Oosher Roizen with the Jewish school

These are the pupils and teachers of the Jewish school in Ozarintsy. My brother Oosher is the first on the left in the second row wearing a white shirt and a pioneer necktie. The photo was taken in Ozarintsy in 1936. Oosher was born in 1927. My mother named him Oosher after Grandmother Gitl's father. There was a Jewish elementary school in Ozarintsy. When my brother started to go to school I went with him. The teacher sent me home telling me that I was too young to go to school. I went to Uncle Mordkhe. He didn't have any children and was always happy to see me. Mordkhe had a good education. He knew Hebrew very well, so he began to teach me Hebrew. My mother got rather scared when she heard about it because the Soviet authorities persecuted such activities [during their struggle against religion]. My mother forbade me to study Hebrew. I wish she hadn't. I learned to read and write in Yiddish instead. My parents spoke Yiddish in the family.
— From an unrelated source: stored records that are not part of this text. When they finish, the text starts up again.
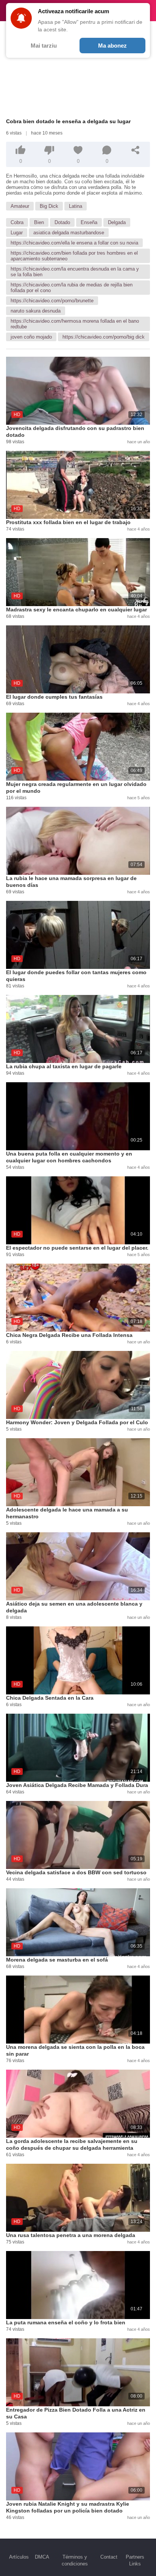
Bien (39, 222)
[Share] (135, 150)
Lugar (17, 232)
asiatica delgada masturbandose (68, 232)
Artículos (19, 2557)
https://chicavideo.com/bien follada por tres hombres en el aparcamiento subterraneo (74, 255)
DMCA (42, 2557)
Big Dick (49, 206)
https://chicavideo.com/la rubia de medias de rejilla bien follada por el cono (72, 287)
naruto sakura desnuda (36, 311)
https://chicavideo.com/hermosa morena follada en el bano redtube (75, 324)
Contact (108, 2557)
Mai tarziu (44, 45)
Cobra (17, 222)
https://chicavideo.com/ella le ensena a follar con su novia (74, 243)
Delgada (117, 222)
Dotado (62, 222)
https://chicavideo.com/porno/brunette (52, 300)
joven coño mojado (31, 337)
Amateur (20, 206)
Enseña (89, 222)
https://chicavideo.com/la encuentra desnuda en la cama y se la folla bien (75, 271)
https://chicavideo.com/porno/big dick (103, 337)
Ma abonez (112, 45)
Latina (75, 206)
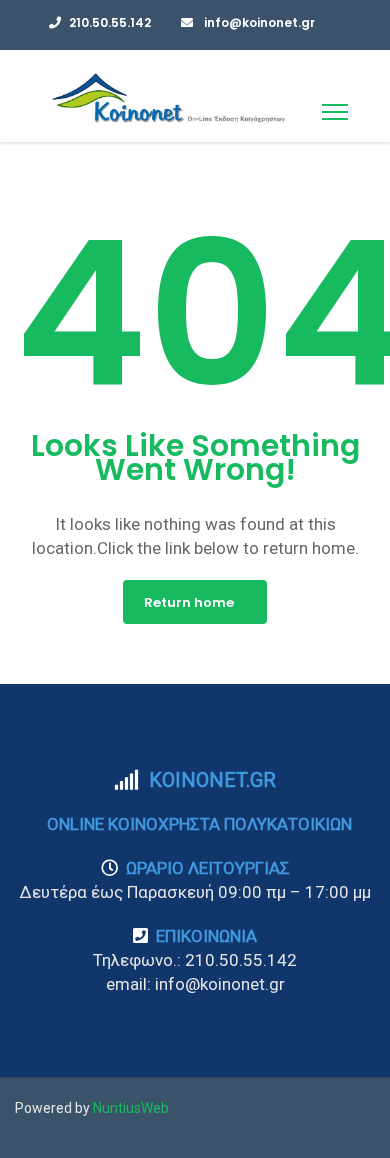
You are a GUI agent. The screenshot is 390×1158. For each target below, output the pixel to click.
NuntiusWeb (131, 1108)
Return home (189, 602)
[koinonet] (172, 97)
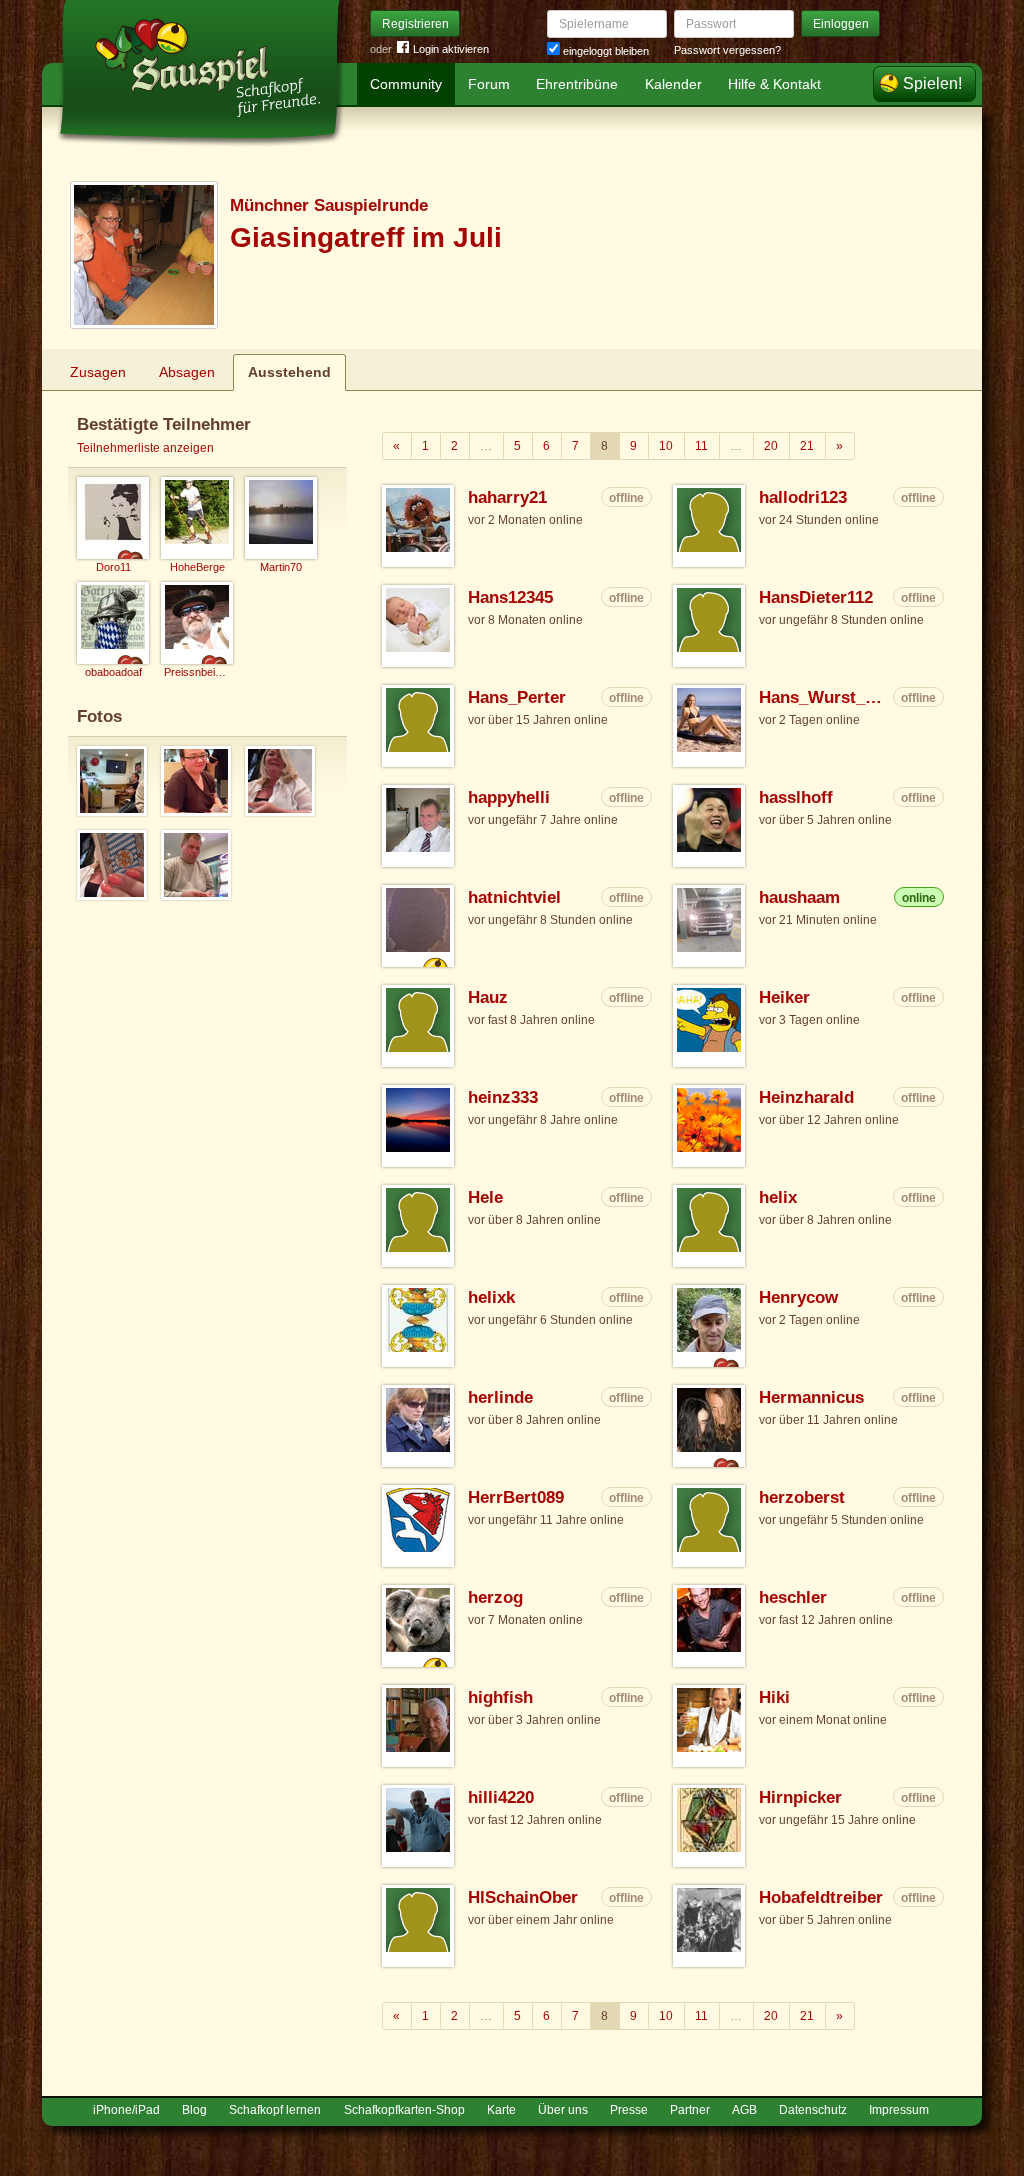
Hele (485, 1197)
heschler (793, 1597)
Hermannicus (811, 1397)
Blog (194, 2110)
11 (701, 446)
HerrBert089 (516, 1497)
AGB (744, 2110)
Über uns (563, 2110)
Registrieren (415, 24)
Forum (489, 84)
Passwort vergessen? (727, 50)
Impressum (899, 2110)
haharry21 (507, 497)
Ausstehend (289, 372)
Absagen (187, 372)
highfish (500, 1697)
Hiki (774, 1697)
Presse (629, 2110)
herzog (495, 1597)
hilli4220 (501, 1797)
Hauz (488, 997)
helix (778, 1197)
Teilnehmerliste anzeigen (145, 448)
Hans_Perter (517, 697)
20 (771, 446)
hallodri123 (803, 497)
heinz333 (503, 1097)
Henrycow (798, 1297)
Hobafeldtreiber (821, 1897)
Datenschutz (813, 2110)
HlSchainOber (523, 1897)
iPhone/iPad (126, 2110)
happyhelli (509, 797)
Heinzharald (806, 1097)
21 (807, 446)
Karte (501, 2110)
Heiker (784, 997)
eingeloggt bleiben (604, 51)
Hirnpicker (800, 1797)
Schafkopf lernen (275, 2110)
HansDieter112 (816, 597)
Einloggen (841, 24)
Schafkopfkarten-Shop (404, 2110)
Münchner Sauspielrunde (329, 205)
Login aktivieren (451, 49)
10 (666, 446)
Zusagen (98, 372)
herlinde (500, 1397)
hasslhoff (796, 797)
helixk (491, 1297)
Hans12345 (510, 597)
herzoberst (802, 1497)
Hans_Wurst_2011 (823, 697)
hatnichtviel (514, 897)
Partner (690, 2110)
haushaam (799, 897)
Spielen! (932, 83)
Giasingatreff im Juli (366, 237)
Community (406, 84)
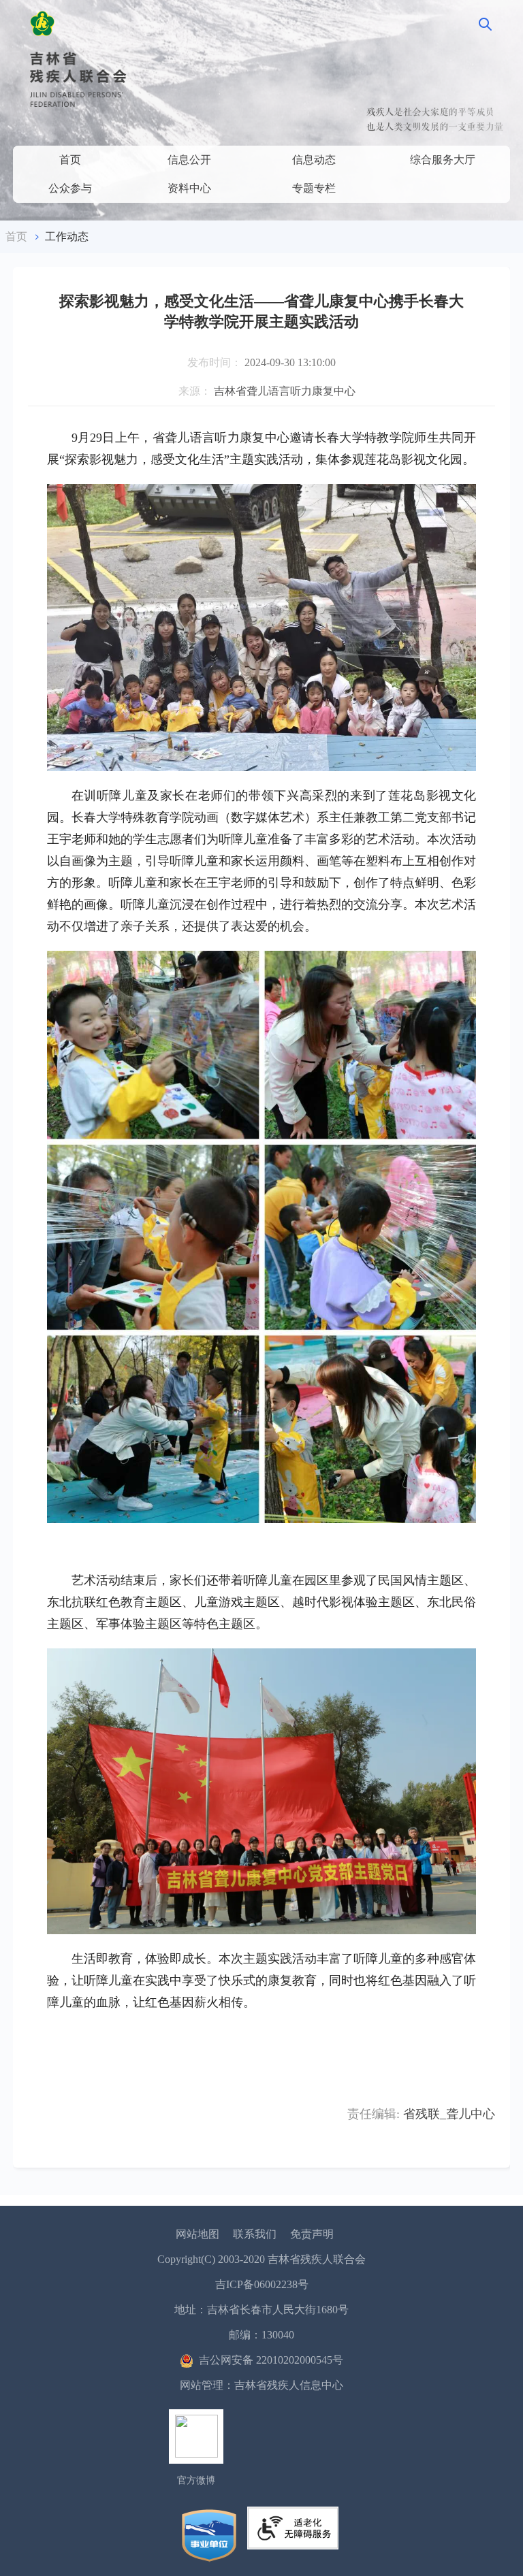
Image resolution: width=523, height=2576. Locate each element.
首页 (70, 159)
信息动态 (314, 159)
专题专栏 (314, 188)
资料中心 (189, 188)
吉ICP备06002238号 (261, 2284)
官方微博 (196, 2480)
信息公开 (189, 159)
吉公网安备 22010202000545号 (271, 2360)
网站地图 (197, 2234)
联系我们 (254, 2234)
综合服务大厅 (442, 159)
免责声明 (312, 2234)
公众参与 (70, 188)
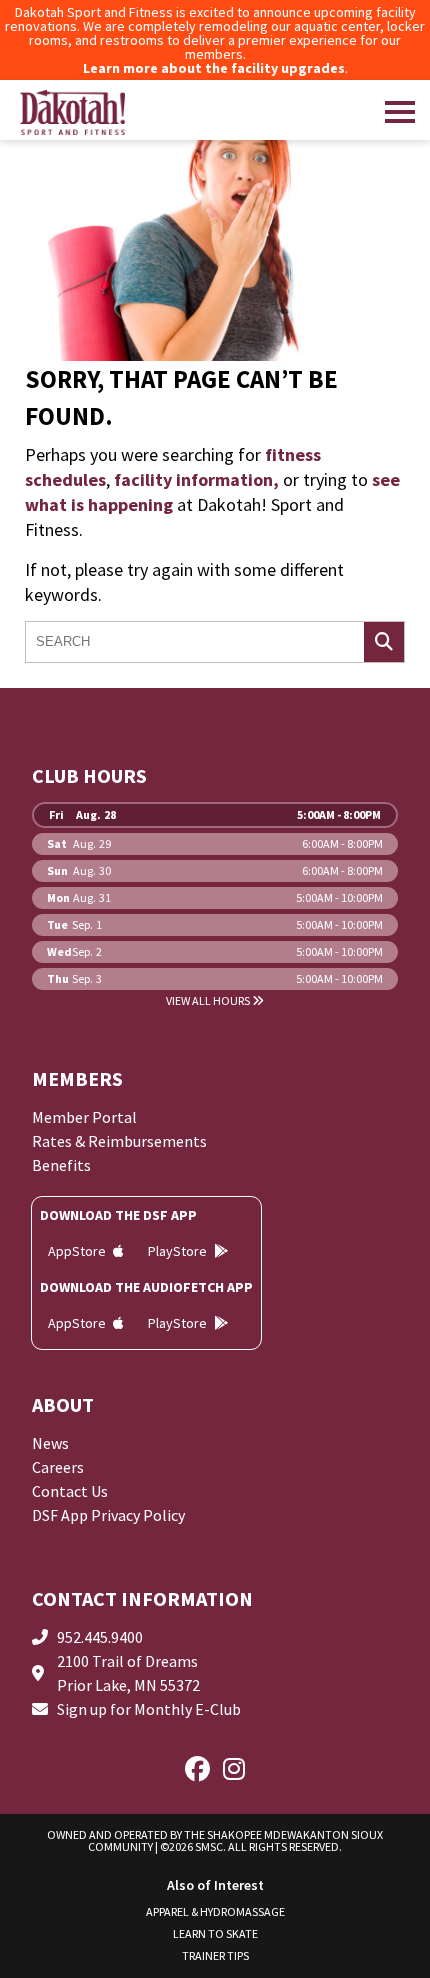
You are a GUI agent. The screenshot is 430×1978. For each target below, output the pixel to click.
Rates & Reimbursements (119, 1141)
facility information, (196, 479)
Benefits (61, 1165)
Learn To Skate (215, 1933)
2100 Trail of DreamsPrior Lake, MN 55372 (128, 1673)
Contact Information (142, 1598)
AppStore (78, 1251)
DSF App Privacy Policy (108, 1515)
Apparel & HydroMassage (215, 1911)
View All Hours (209, 1001)
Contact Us (70, 1491)
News (50, 1443)
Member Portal (84, 1117)
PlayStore (179, 1251)
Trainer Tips (215, 1955)
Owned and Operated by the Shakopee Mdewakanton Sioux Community (215, 1840)
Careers (58, 1467)
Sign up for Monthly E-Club (149, 1709)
We communicated in Yiddish with Jewish children and in Ukrainian with our Ukrainian neighbors' children. My brother became a pioneer at school in 1936 and he was proud to wear his red necktie. My brother studied well and after classes he taught me to count and read and write in Yiddish. There was no Jewish school in Ozarintsy after the war. My brother and I went to the Ukrainian school. In 1946 my brother finished school and went to Chernovtsy to enter the Construction College.